En aquella época de depresión y miedo, iba por la vida grabándome a fuego todo lo que oía decir a mis amigos sobre mí. Divertida, graciosa, borde, intensa, generosa, conseguidora, autista, comprometida, tozuda… Por si acaso algún día necesitaba creerles e irme pegando atributos para estar a su altura.

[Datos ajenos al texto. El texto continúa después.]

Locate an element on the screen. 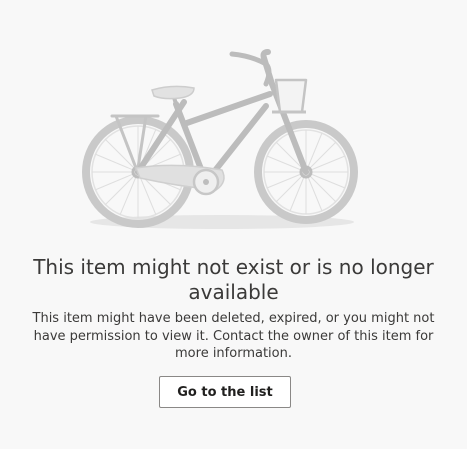 This screenshot has height=449, width=467. bicycle-frame is located at coordinates (222, 117).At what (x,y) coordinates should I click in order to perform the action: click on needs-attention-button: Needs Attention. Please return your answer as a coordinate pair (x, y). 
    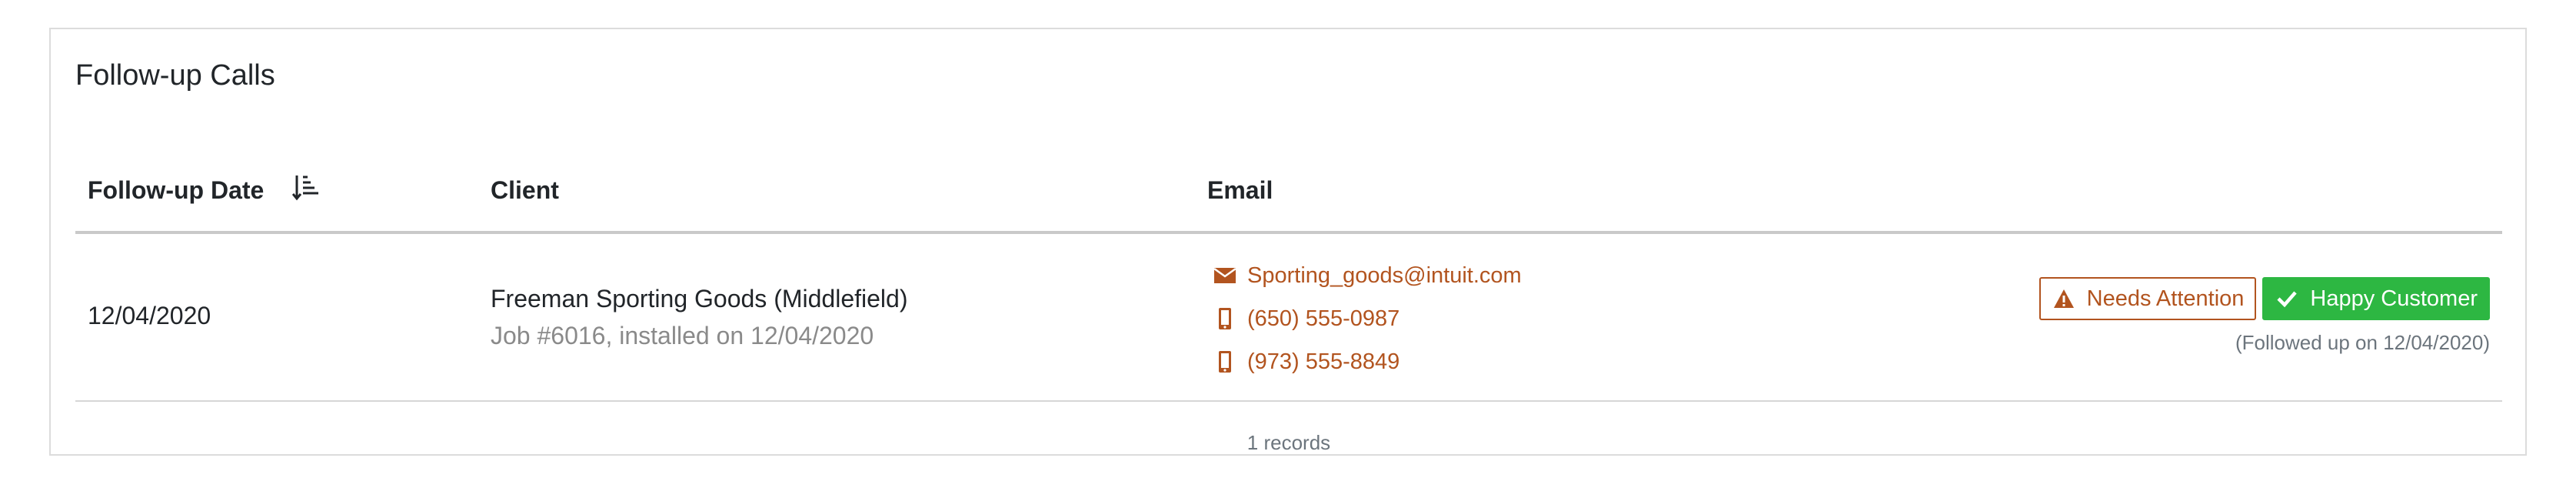
    Looking at the image, I should click on (2148, 298).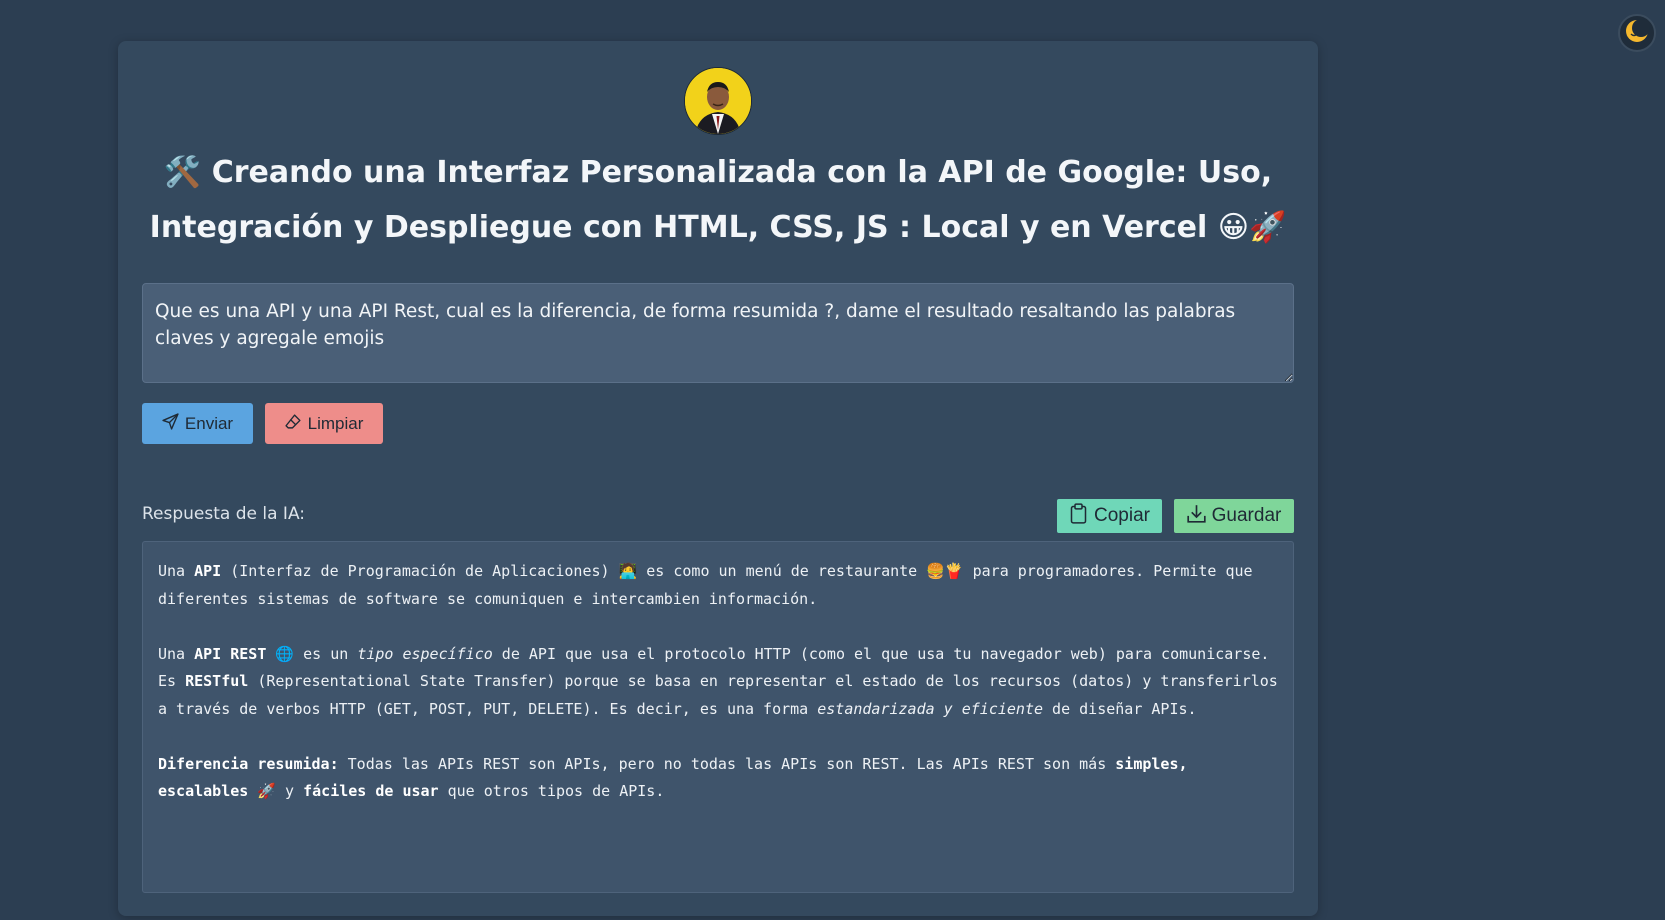 The width and height of the screenshot is (1665, 920). What do you see at coordinates (208, 571) in the screenshot?
I see `keyword-api: API` at bounding box center [208, 571].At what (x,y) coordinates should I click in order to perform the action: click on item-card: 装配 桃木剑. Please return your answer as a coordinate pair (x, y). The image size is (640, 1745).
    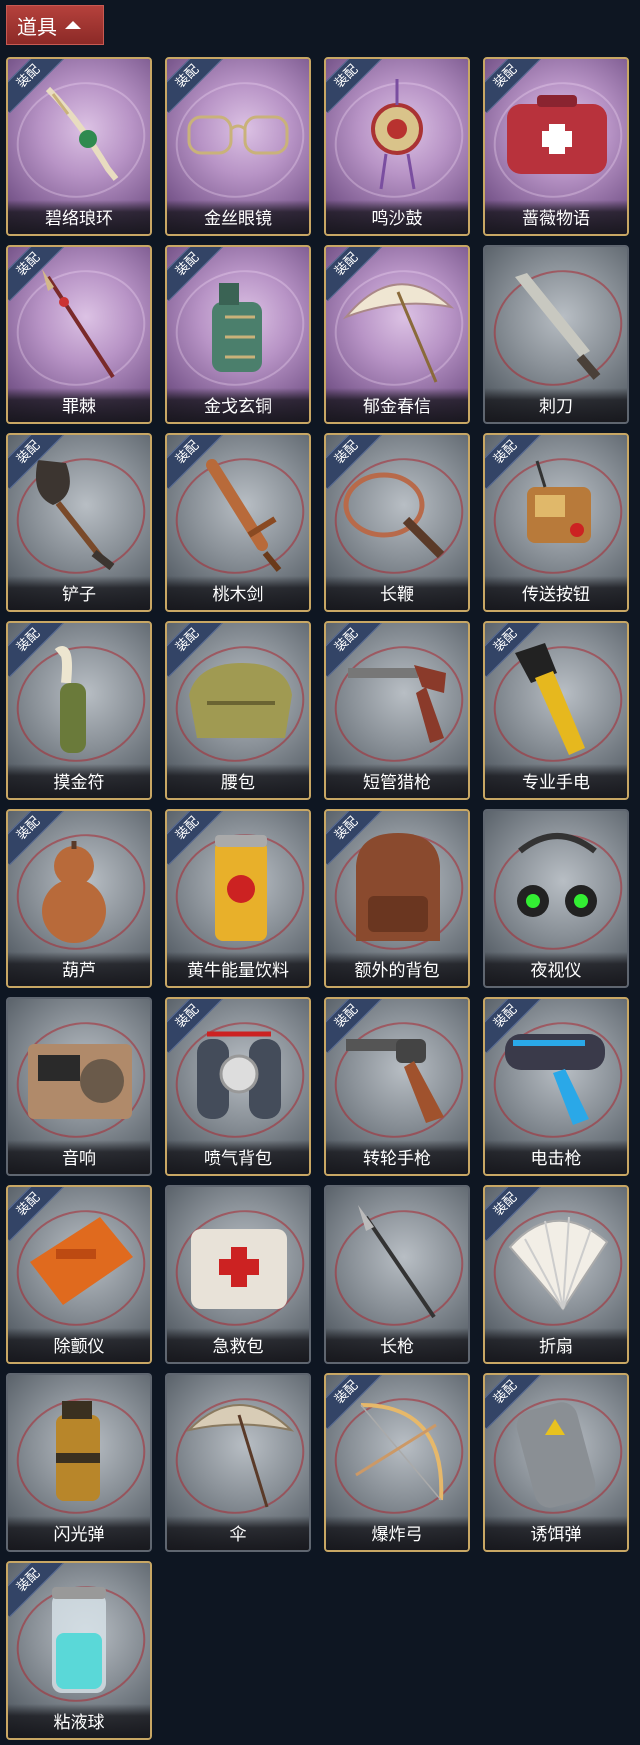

Diego y Manu ya vivían en pareja, Ana había vuelto a escaparse con un extranjero. «Aprendo idiomas y me enseñan otras vidas», decía en broma. A Ana le gusta querer porque le gusta vivir. Pero yo les ganaba a todos en número de rollos, y Diego y Manu se descojonaban: «Mica, que esto es como el blackjack, tienes que quedarte en el punto justo, ni pasarte ni no llegar. Pones sobre la mesa los tíos a los que has querido y a los que te has tirado y se tiene que notar que tienes experiencia y que has vivido a tope, pero en el punto justo… Si todos los novios te han durado un mes, o tienes alergia al compromiso y no eres de fiar, o eres una promiscua. Pero si sólo has tenido uno, durante siete años, parece que buscas sustituto. Eso es lo que tienes que medir».

Diego y Manu creían —probablemente engañados por mí— que yo quería vivir en pareja, que quería tener hijos y refugiarme en un hombre, y que por eso practicaba tanto. Pero no. Yo lo que creía es lo mismo de ahora: que follar es como trabajar, que si lo haces bien y con ganas, te devuelve mucha autoestima.